**TRAVAIL DEMANDÉ:**
**a.** Recopiez fidèlement le passage du texte source qui commence par « Pour les quatre » et se poursuit jusqu'à « locale et régionale. ».
**b.** D'après le texte source, pendant combien de temps l'inspectrice a-t-elle été en arrêt maladie ?
**c.** Énumérez tous les syndicats de l'inspection du travail de Rhône-Alpes que le texte source cite comme auteurs du courrier adressé au ministre du travail le 13 décembre.

**TEXTE SOURCE:**
Pour les quatre organisations syndicales, « il ne fait aucun doute que la direction a cherché à faire taire l'inspectrice du travail ». Solidaires, elles ont multiplié les actions de soutien, appelant au débrayage au lendemain de la révélation de l'affaire par l'Humanité en décembre dernier. Depuis, elles boycottent les négociations annuelles obligatoires, réclament « une nouvelle direction et un vrai dialogue social ». Elles ont manifesté ce lundi 3 février devant le Medef de Haute-Savoie aux côtés des agents de l'inspection du travail de Rhône-Alpes, où là aussi le climat social est délétère, les relations tendues avec la hiérarchie locale et régionale.
« Il y a un vrai conflit social, une vraie souffrance aujourd'hui dans les inspections du travail », note Marie-Pierre Maupoint, déléguée Sud. Elle espère que « le CNIT ira jusqu'au bout de la procédure, que le directeur du travail sera sanctionné, traduit devant le conseil de discipline, sinon écarté de tout poste hiérarchique ». « Les faits et différents documents transmis à notre collègue sont très graves. Ils laissent à penser que M. Dumont a failli à la convention de l'OIT, qu'il a agi de concert avec la direction de Tefal. Il apparaît même que Tefal a eu recours aux services de la DCRI ! », abonde un inspecteur du travail, scandalisé.
À la suite de ces pressions, leur collègue a été en arrêt maladie durant près de six mois. Les pressions subies l’ont par ailleurs amenée à faire une déclaration d’accident de service (équivalent public de l’accident du travail) contestée par la hiérarchie. Dans un courrier adressé au ministre du travail Michel Sapin le 13 décembre dernier, et à ce jour resté sans réponse (courrier que vous pouvez lire ici), les syndicats (CGT, SUD, SNU-FSU et CNT) de l’inspection du travail de Rhône-Alpes dénoncent l’absence de soutien de la hiérarchie à l’inspectrice, l’attitude du directeur qui s’est « fait le relais des demandes exprimées par Tefal », et la « déshérence dans laquelle sont laissés les agents qui expriment leur souffrance ». Ils exigent « l’arrêt des pressions » sur l’action de leur collègue, la « reconnaissance immédiate » de son accident de service ainsi que « la garantie » de l’indépendance d’action de l’inspection du travail contre toutes influences indues, comme le prévoit la convention internationale n° 81. Un droit bien mis à mal...
BOITE NOIREQuel que soit l'échelon, du cabinet de Michel Sapin à la DIRRECTE de Rhône-Alpes, l'administration du travail a refusé de commenter cette affaire. Philippe Dumont, le directeur départemental du travail de Haute-Savoie, mis en cause, n'a pas retourné nos appels.

**BLOC DE DONNÉES:**
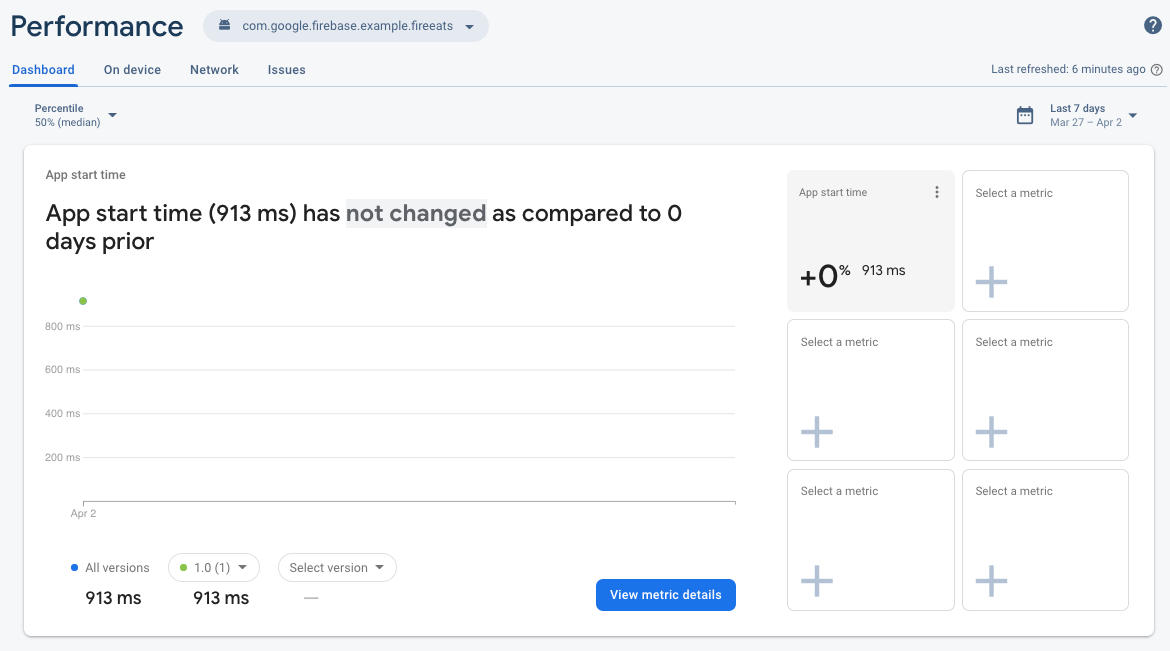The width and height of the screenshot is (1170, 651).
Task: Click plus icon in the bottom-right metric card
Action: coord(991,581)
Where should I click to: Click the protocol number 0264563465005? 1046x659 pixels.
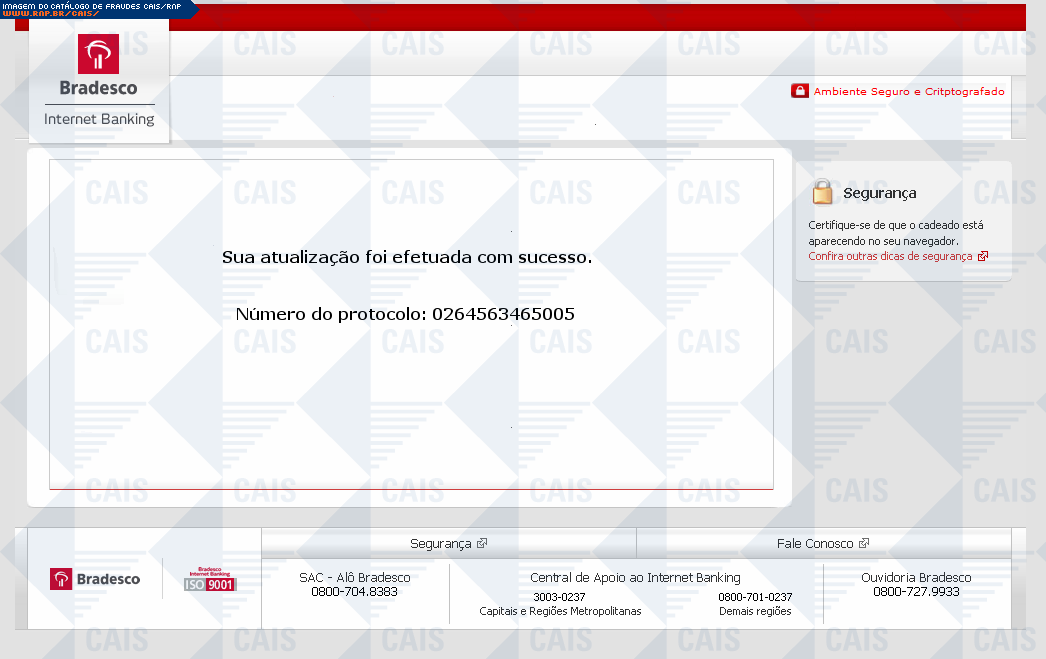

**RÉPONSES ATTENDUES:**
**a.**
Pour les quatre organisations syndicales, « il ne fait aucun doute que la direction a cherché à faire taire l'inspectrice du travail ». Solidaires, elles ont multiplié les actions de soutien, appelant au débrayage au lendemain de la révélation de l'affaire par l'Humanité en décembre dernier. Depuis, elles boycottent les négociations annuelles obligatoires, réclament « une nouvelle direction et un vrai dialogue social ». Elles ont manifesté ce lundi 3 février devant le Medef de Haute-Savoie aux côtés des agents de l'inspection du travail de Rhône-Alpes, où là aussi le climat social est délétère, les relations tendues avec la hiérarchie locale et régionale.

**b.** Près de six mois.

**c.** CGT, SUD, SNU-FSU, CNT